Behavioral Hearing Tests
Visual Reinforcement Audiometry: For children ages 5 months to 2 years. The child is taught to turn their head to a reinforcing toy or video each time they hear a sound.
Conditioned Play Audiometry: For children ages 2 to 5 years. The child is taught to play a game (throw a block in a bucket or put a peg in a board) each time they hear a sound.
Conventional Audiometry: For children ages 5 through adulthood. The individual presses a button or raises their hand each time a sound is heard. This test determines the softest sounds the individual can hear for a variety of sounds at each ear.
Speech Testing: The individual is asked to repeat a list of words in quiet to determine optimum performance in a controlled setting. Speech testing with background noise may also be completed to determine how well an individual hears in noise.
Tympanometry: Assesses the health and function of the middle ear system. The patient does not have to respond during this procedure. A soft probe is placed into the ear.
Acoustic Reflex Measurement: Assesses the involuntary contraction of a muscle in the middle ear in response to loud sounds. A soft probe is placed in one ear canal and a foam earphone in the other.

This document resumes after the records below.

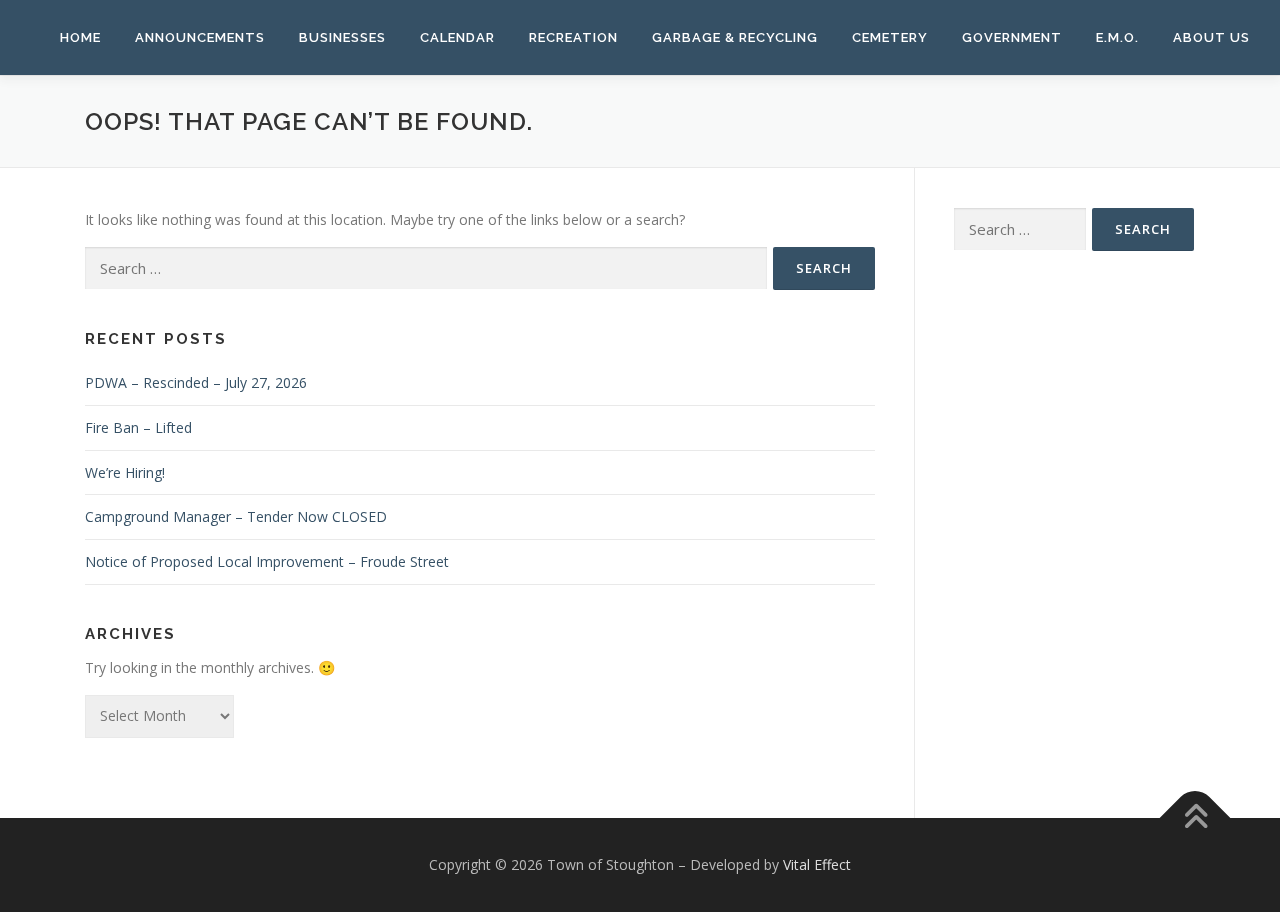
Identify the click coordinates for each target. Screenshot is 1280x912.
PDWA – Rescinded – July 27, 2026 (196, 382)
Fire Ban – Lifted (138, 427)
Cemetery (890, 37)
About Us (1211, 37)
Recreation (573, 37)
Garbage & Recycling (735, 37)
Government (1012, 37)
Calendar (457, 37)
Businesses (342, 37)
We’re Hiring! (125, 472)
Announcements (200, 37)
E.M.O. (1117, 37)
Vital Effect (817, 864)
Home (80, 37)
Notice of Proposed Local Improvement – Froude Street (267, 561)
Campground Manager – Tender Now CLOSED (236, 516)
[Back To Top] (1195, 817)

Otoacoustic Emission Tests
Otoacoustic emission testing assesses the function of the sensory hearing cells within the cochlea, or inner ear. A soft probe is placed in the ear. The patient does not have to respond; otoacoustic emissions can be measured while the patient is awake or asleep.
Auditory Brainstem Response (ABR) is a special test that determines hearing abilities while a child or adult sleeps. Band-aid like electrodes are placed on the forehead and ears. If a child cannot sleep soundly for this procedure, sedation may be needed to obtain accurate results.
The audiologists at Trinity Health provide counseling regarding the type and degree of hearing loss, the effects of the hearing loss on the individual and the family, and management options immediately following testing.